Saved data entries:

┌──

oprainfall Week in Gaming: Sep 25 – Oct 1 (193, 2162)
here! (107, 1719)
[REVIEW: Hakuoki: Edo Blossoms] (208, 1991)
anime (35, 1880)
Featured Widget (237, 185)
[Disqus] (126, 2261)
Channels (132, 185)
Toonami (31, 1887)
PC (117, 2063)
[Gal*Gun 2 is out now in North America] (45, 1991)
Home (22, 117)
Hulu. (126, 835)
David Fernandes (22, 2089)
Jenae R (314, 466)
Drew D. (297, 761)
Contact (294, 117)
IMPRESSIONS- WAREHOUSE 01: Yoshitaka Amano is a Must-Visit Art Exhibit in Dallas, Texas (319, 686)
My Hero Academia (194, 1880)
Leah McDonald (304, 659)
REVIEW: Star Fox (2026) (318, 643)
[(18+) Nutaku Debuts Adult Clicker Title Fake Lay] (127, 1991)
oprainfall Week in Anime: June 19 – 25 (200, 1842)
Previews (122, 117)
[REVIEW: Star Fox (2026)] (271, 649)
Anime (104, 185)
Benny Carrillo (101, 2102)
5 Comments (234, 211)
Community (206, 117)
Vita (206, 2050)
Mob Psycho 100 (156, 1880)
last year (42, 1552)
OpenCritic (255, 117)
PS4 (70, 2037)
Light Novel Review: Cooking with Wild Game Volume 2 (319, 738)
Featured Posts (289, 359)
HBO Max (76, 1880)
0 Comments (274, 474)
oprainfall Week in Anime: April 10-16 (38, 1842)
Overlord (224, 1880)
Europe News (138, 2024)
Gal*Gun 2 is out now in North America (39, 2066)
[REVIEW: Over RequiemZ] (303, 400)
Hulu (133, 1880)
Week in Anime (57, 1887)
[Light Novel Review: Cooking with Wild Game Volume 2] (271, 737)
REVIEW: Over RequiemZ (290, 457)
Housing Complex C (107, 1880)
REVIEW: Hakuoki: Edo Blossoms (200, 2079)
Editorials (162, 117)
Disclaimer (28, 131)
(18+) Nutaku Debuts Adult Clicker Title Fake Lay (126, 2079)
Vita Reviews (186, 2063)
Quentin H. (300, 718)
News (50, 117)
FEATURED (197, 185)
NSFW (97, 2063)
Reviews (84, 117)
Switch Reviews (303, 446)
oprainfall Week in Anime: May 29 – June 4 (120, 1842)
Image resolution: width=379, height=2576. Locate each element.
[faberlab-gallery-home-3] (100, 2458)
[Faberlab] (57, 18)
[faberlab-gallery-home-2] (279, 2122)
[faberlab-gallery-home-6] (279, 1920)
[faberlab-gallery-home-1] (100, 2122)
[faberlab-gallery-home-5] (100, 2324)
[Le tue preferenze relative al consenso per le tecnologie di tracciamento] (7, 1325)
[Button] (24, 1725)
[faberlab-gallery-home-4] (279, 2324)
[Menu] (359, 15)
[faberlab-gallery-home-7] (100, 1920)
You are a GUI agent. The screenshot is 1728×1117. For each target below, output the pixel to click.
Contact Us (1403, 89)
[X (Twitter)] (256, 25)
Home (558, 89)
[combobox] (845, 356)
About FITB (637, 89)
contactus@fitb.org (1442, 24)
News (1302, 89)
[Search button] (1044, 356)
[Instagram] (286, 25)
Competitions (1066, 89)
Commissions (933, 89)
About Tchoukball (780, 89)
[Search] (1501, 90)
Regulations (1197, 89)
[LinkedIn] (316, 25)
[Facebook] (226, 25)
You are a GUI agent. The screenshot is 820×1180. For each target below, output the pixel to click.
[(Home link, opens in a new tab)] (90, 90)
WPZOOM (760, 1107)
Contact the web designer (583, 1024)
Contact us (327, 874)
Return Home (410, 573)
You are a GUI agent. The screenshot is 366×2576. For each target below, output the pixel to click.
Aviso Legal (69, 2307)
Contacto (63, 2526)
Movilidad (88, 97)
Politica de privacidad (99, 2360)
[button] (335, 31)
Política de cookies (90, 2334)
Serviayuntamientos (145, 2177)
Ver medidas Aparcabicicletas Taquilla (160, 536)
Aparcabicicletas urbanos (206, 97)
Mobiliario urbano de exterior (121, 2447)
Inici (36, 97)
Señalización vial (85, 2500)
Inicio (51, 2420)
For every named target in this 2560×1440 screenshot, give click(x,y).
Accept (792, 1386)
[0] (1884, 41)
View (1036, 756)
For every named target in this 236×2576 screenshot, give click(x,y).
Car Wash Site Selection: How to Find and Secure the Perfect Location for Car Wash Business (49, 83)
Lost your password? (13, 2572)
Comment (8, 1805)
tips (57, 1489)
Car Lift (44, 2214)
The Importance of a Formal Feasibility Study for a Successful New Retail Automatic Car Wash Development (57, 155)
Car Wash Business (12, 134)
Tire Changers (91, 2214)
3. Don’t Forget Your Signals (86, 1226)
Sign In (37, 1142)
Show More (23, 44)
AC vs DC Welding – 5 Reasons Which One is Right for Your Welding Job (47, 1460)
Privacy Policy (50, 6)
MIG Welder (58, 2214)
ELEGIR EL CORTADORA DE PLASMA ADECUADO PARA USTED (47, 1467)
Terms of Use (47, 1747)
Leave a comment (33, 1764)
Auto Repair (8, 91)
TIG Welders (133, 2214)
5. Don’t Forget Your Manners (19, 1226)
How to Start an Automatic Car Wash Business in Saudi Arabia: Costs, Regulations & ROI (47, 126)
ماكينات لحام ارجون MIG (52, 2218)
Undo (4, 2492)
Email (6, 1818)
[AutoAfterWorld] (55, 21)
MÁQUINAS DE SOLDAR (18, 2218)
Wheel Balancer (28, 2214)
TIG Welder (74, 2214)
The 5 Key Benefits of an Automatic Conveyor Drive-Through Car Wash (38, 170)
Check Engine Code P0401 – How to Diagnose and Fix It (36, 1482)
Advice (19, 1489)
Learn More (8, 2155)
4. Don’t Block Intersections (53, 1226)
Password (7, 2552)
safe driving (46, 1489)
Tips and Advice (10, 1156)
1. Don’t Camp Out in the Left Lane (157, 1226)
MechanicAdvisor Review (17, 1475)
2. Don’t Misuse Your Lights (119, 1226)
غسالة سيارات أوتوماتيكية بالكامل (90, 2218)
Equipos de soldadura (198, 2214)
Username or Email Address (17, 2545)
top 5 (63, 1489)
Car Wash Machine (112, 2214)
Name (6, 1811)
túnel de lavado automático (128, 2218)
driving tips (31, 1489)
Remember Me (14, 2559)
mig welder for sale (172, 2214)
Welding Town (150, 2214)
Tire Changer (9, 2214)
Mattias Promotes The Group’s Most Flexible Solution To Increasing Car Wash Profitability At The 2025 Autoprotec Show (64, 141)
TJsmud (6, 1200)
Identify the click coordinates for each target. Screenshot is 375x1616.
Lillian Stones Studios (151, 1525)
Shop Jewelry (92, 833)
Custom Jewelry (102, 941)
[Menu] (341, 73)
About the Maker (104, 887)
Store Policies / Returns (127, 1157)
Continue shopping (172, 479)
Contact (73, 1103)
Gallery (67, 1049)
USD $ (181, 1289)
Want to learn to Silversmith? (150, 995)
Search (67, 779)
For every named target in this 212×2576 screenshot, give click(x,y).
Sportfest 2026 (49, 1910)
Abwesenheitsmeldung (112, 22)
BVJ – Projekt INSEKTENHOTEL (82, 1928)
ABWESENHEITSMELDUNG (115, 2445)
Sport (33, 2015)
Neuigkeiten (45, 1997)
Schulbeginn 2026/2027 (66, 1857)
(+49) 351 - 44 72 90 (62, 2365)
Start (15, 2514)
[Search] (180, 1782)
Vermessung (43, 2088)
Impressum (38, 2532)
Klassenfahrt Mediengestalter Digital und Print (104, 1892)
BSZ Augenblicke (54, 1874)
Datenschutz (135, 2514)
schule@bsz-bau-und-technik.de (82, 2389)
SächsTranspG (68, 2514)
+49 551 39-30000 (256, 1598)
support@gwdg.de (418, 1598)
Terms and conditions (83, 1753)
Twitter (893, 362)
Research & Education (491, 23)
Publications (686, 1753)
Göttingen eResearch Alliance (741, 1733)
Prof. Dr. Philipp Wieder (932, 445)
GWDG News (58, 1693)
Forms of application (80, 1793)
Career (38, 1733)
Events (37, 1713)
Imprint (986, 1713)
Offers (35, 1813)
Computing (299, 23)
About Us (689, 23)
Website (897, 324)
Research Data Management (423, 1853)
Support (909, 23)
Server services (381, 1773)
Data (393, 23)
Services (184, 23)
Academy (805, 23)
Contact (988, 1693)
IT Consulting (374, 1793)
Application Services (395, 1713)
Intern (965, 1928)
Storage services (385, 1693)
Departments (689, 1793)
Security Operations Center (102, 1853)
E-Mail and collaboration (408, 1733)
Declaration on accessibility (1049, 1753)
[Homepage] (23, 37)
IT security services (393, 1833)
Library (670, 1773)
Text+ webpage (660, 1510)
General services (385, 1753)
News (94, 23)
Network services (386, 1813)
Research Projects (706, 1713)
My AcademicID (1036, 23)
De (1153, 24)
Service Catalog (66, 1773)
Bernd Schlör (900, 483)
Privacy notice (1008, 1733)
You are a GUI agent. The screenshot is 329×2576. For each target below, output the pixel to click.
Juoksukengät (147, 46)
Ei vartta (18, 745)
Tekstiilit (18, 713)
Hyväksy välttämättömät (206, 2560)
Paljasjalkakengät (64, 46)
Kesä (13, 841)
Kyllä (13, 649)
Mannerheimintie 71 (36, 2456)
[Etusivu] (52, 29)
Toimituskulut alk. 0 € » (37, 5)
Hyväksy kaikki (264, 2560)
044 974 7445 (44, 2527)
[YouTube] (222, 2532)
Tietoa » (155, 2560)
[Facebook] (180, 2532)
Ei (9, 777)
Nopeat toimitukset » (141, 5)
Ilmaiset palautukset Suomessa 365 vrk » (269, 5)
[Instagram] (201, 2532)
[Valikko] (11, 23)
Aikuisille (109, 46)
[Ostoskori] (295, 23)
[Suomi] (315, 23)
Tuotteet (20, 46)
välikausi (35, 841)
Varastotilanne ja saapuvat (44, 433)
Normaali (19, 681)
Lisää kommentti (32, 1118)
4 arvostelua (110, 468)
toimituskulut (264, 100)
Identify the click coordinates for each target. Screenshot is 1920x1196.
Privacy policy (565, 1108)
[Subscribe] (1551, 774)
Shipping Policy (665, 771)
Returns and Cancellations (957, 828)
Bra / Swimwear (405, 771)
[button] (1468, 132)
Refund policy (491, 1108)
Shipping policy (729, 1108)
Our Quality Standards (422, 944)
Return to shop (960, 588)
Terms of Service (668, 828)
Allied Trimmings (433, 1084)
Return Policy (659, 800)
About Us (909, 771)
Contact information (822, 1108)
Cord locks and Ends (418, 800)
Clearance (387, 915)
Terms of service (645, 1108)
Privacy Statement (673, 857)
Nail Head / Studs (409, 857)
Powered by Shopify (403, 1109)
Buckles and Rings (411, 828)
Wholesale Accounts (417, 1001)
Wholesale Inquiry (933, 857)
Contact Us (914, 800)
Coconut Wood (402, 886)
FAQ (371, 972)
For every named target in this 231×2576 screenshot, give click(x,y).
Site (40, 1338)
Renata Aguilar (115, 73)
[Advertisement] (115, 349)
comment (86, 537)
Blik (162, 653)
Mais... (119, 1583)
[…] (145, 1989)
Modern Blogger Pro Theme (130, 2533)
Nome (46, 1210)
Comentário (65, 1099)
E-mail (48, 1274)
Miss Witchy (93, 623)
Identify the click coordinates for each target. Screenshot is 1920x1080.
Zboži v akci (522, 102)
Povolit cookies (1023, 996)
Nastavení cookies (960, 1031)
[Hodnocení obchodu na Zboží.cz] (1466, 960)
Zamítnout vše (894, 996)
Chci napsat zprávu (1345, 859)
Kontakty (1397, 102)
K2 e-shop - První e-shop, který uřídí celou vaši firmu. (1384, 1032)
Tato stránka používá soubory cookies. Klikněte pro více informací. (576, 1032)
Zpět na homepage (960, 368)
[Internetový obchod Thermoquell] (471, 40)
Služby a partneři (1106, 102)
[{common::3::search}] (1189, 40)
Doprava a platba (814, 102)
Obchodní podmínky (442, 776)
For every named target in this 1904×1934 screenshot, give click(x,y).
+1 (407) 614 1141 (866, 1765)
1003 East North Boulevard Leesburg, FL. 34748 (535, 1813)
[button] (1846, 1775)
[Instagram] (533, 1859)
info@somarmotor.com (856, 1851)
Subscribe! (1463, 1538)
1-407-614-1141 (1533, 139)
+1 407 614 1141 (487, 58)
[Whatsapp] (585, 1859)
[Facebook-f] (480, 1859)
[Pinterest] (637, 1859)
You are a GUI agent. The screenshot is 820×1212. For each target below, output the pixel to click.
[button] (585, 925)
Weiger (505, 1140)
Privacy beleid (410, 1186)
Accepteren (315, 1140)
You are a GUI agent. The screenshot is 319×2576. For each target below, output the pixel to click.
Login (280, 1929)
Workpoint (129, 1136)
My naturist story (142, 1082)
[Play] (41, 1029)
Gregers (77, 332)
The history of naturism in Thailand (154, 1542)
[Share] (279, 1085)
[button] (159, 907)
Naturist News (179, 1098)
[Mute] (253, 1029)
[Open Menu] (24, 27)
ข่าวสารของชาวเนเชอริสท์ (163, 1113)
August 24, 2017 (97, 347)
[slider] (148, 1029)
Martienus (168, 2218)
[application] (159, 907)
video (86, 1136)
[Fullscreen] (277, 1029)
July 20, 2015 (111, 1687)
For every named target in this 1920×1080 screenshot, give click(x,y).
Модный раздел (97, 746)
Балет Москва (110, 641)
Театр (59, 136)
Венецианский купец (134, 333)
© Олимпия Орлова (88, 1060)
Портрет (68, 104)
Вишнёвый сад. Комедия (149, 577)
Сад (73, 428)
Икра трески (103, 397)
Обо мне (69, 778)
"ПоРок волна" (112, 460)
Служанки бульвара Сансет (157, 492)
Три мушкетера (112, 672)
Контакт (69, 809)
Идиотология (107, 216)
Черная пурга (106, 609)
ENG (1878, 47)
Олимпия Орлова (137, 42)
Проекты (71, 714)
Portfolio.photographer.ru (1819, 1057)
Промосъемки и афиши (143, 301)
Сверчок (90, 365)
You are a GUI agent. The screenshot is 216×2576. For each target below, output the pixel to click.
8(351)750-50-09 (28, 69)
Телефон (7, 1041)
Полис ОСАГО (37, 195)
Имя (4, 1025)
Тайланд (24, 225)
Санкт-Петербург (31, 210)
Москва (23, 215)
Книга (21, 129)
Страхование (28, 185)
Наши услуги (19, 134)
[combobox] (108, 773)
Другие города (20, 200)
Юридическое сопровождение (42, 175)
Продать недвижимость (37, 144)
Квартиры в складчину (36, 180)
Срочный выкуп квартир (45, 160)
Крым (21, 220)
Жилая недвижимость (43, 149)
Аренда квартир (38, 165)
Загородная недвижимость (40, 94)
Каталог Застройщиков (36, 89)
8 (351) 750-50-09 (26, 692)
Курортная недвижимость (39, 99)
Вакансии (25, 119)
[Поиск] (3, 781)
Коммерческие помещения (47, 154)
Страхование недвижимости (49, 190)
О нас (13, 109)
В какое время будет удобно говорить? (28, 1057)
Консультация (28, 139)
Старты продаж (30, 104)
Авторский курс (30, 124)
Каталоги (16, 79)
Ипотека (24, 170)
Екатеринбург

└──

From the data above, output only the lines between the line containing "Terms of service (645, 1108)" and the line containing "Blik (162, 653)", inclusive, exactly as written.

- RESPONSE
Terms of service (645, 1108)
Privacy Statement (673, 857)
Nail Head / Studs (409, 857)
Powered by Shopify (403, 1109)
Buckles and Rings (411, 828)
Wholesale Accounts (417, 1001)
Wholesale Inquiry (933, 857)
Contact Us (914, 800)
Coconut Wood (402, 886)
FAQ (371, 972)
For every named target in this 231×2576 screenshot, give click(x,y).
Site (40, 1338)
Renata Aguilar (115, 73)
[Advertisement] (115, 349)
comment (86, 537)
Blik (162, 653)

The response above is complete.